More than three years ago, Anthem, Inc. reported to the U.S. Department of Health and Human Services, Office for Civil Rights (OCR) that it suffered a cyber attack compromising the protected health information of nearly 79 million individuals. This breach continues to be the largest breach of protected health information to date.  Yesterday, OCR announced its record-breaking $16 million settlement with Anthem related to the massive breach. 

“The largest health data breach in U.S. history fully merits the largest HIPAA settlement in history,” said OCR Director Roger Severino in an OCR press release. This settlement is nearly three times the previous high of $5.55 million that Advocate Health paid in 2016 for a breach affecting more than 4 million patients.

According to OCR’s allegations, Anthem failed to conduct a system-wide risk analysis, had insufficient procedures to review system activity, failed to identify and respond to security incidents and failed to implement adequate minimum access controls to prevent access to electronic protected health information (ePHI).

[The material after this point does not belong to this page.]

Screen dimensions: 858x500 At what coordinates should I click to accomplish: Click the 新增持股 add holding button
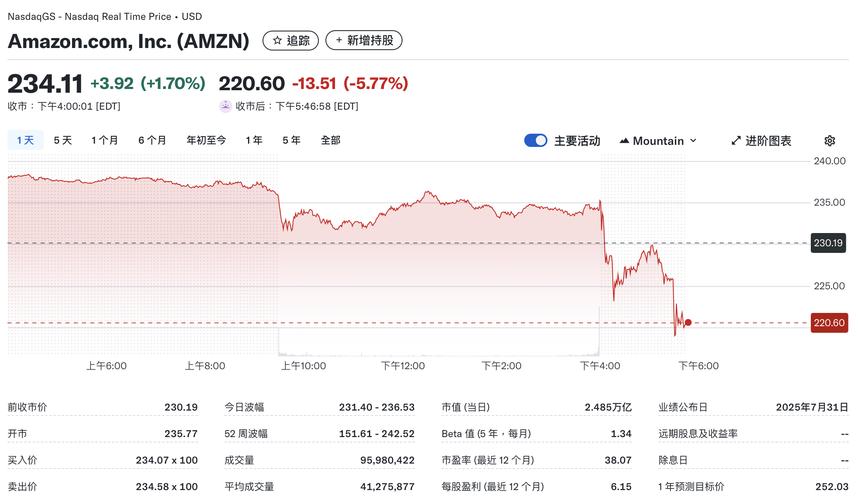(x=364, y=41)
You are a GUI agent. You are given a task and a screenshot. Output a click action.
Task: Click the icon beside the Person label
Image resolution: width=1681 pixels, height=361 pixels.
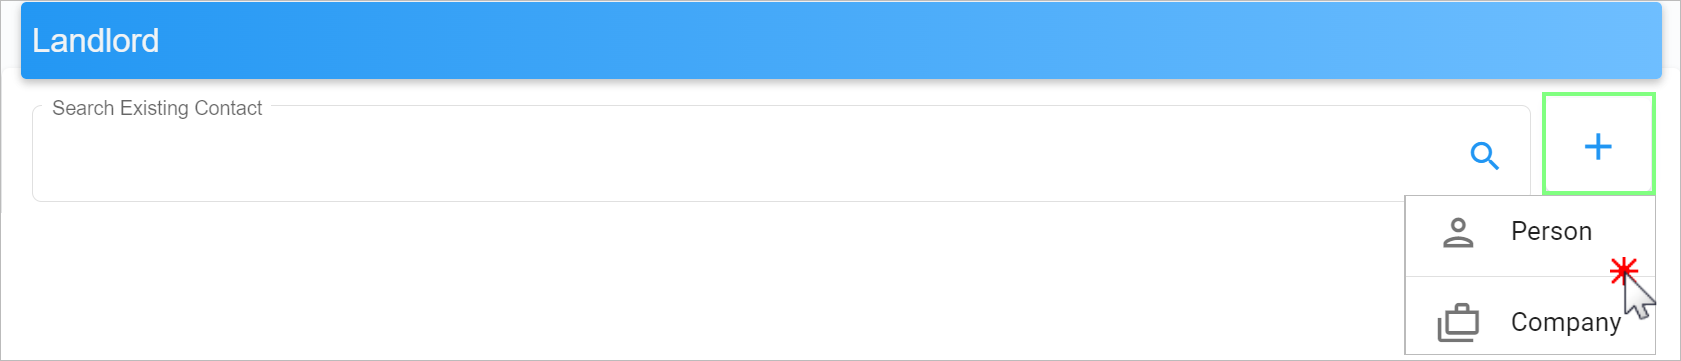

Given the size of the breach, the record-setting settlement amount is not surprising. Notably, a failure to perform a comprehensive risk analysis continues to result in large settlement amounts with OCR after a breach. (See our previous blog posts: $3.5 M OCR Settlement for Five Breaches Affecting Fewer Than 500 Patients Each and OCR Published Three HIPAA Settlements in Two Weeks, Signaling a Ramp Up of HIPAA Enforcement Activity).

Accordingly, HIPAA covered entities must perform a system-wide risk analysis that complies with the HIPAA Security Rule as well as perform periodic updates as necessary. That risk analysis, along with evidence of measures implemented to address vulnerabilities identified in the risk analysis, will be the first thing OCR requests in an investigation involving a breach of ePHI.